What is self-image? According to life coach, Adam Sicinski: “A self-image is in its most basic form an internalized mental picture/idea you have of yourself. It’s how you think and feel about yourself based on your appearance, performance, and relationships that consistently impact your outlook on life as well as your level of happiness and fulfillment.” (Adam Sicinski, 2018, blog.iqmatrix.com)
As my eye disease progressed, I began to question my competency, worth, and purpose in life; my own self-image became distorted and cracked, and I began to lose sight of myself. I had to apply to my own situation the techniques I taught my clients. Listed below are 10 strategies I have found effective in building and protecting one’s self-image.
- Remember that you are in control of your thoughts, feelings, and behaviours. Don’t let them control you.

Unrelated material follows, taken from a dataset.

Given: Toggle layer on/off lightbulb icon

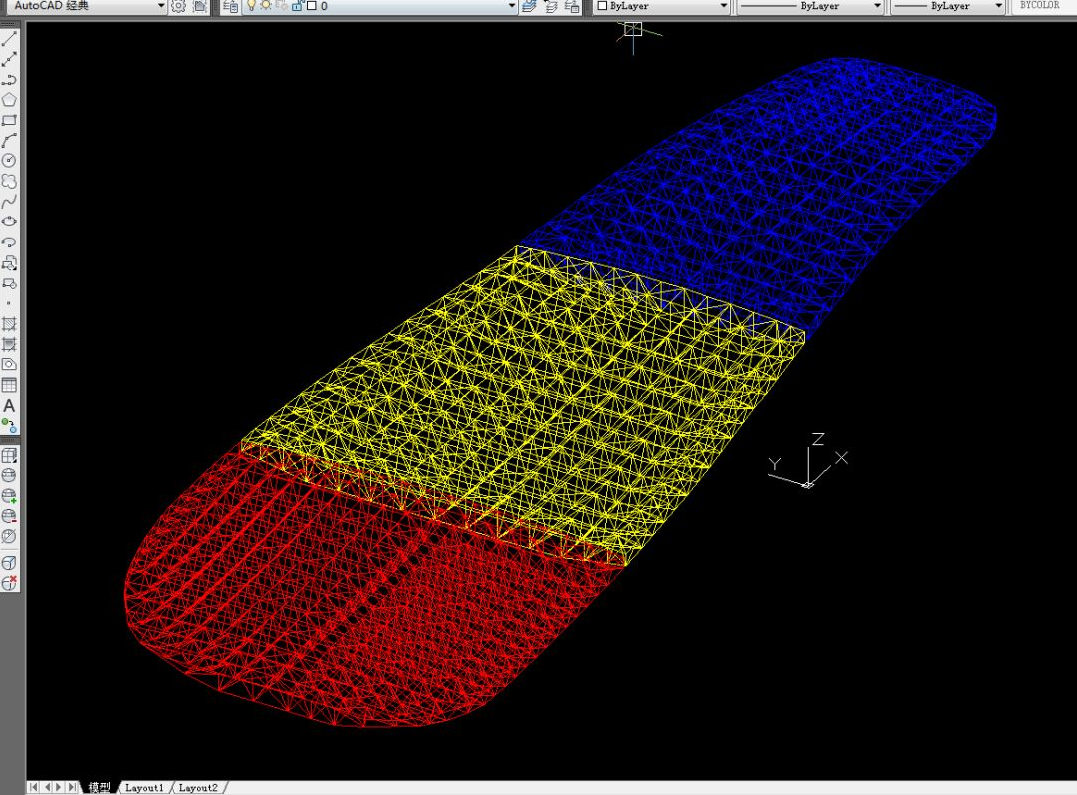Looking at the screenshot, I should tap(252, 6).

- Stop negative thoughts about yourself from entering your mind. Turn them away at the door.
- If/when you catch yourself entertaining a negative thought about yourself, substitute a positive one.
- Avoid indulgence in self-pity. Don’t see or portray yourself as a victim. Count your blessings and focus on gratitude.
- Accept that you are not perfect. If you stumble or fall, get up, brush yourself off, and start over or carry on.
- Surround yourself with positive people who support you and build you up.
- Avoid comparing yourself to others. Each person has unique strengths and challenges. Focus on what makes you unique and strong.
- Stand up for yourself. Don’t let anybody put you down. “No one can make you feel inferior without your consent.” (E. Roosevelt)
- Practise serenity, changing the things you can and letting go of the things you can’t.
- Don’t under-estimate yourself. “…always remember: you’re braver than you believe, stronger than you seem, and smarter than you think.” (A. A. Milne)
Because I can’t see them anymore, photos of myself have lost their allure. When I go outdoors, I still look for that shadow friend who has been my lifelong companion. It is still there with its magic, and walks along with me – just a bit slower, a bit more ethereal, quicker to fade away into my twilight world. I can no longer study my reflection in a mirror. But, occasionally, I talk to the face that I know is looking back at me. “Hello there,” I say cheekily. “I cannot see you, but don’t worry, I am still here.” I often reflect on the notion that there is far more to seeing than mere physical perception, and that when you cultivate an inner vision of yourself, you will never really lose your way.